It’s what most of us do lately.
Learn the conventions of the web. Tweet it. Like it. Digg it. Write a snappy headline or no one will read it. Stay on top of the trends. It doesn’t matter whether that’s true or not; give people the surface. Don’t confuse, engage.
Give the people what they want.
Meanwhile, in the real world, suffering exists for very complicated reasons. People in Pakistan continue to recover from the flood, but you wouldn’t know it from Digg or Twitter. It’s not as sexy a disaster as hurricane Katrina or the earthquake in Haiti, I suppose, so we don’t talk about it.
Maybe the problem is that Pakistan is too complicated. Right now a poor man is turning turning to Islamic extremists for help. Is that because his democratically elected government is corrupt, or because years of military rule means civic institutions lack the resources to properly care for people?
Or, considering what a mess much of New Orleans still is, does government really even matter in this context?
All questions worth asking, but regardless that man is going to find a way to feed himself and his family. That’s what people in hard situations do: they find a way. That’s the human spirit.

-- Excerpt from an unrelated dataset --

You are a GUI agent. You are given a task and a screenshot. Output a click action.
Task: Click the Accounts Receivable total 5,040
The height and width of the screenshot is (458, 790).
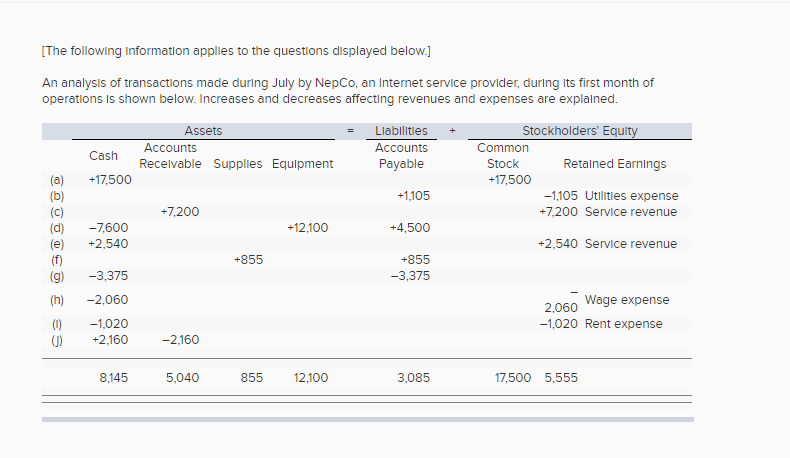pyautogui.click(x=181, y=377)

But from here I can’t understand that spirt. Sitting in front of a screen everything is blurry. To me, that person is an abstraction; another hypothetical chip I can throw at an argument no one is listening to.
People talking without speaking; people hearing without listening. And I’m a part of it.
I sincerely believe the world is becoming a better place for the web’s existence, but I fear we’re becoming too simple in the process. We need to find a way to bring complicated arguments to the web, or we’re going to drown in the sheer volume of our simplistic statements.
This isn’t some abstraction; real people are being overlooked because of our inability to process complex information. Let me know if you have any ideas, but I’ve got to get back to work now.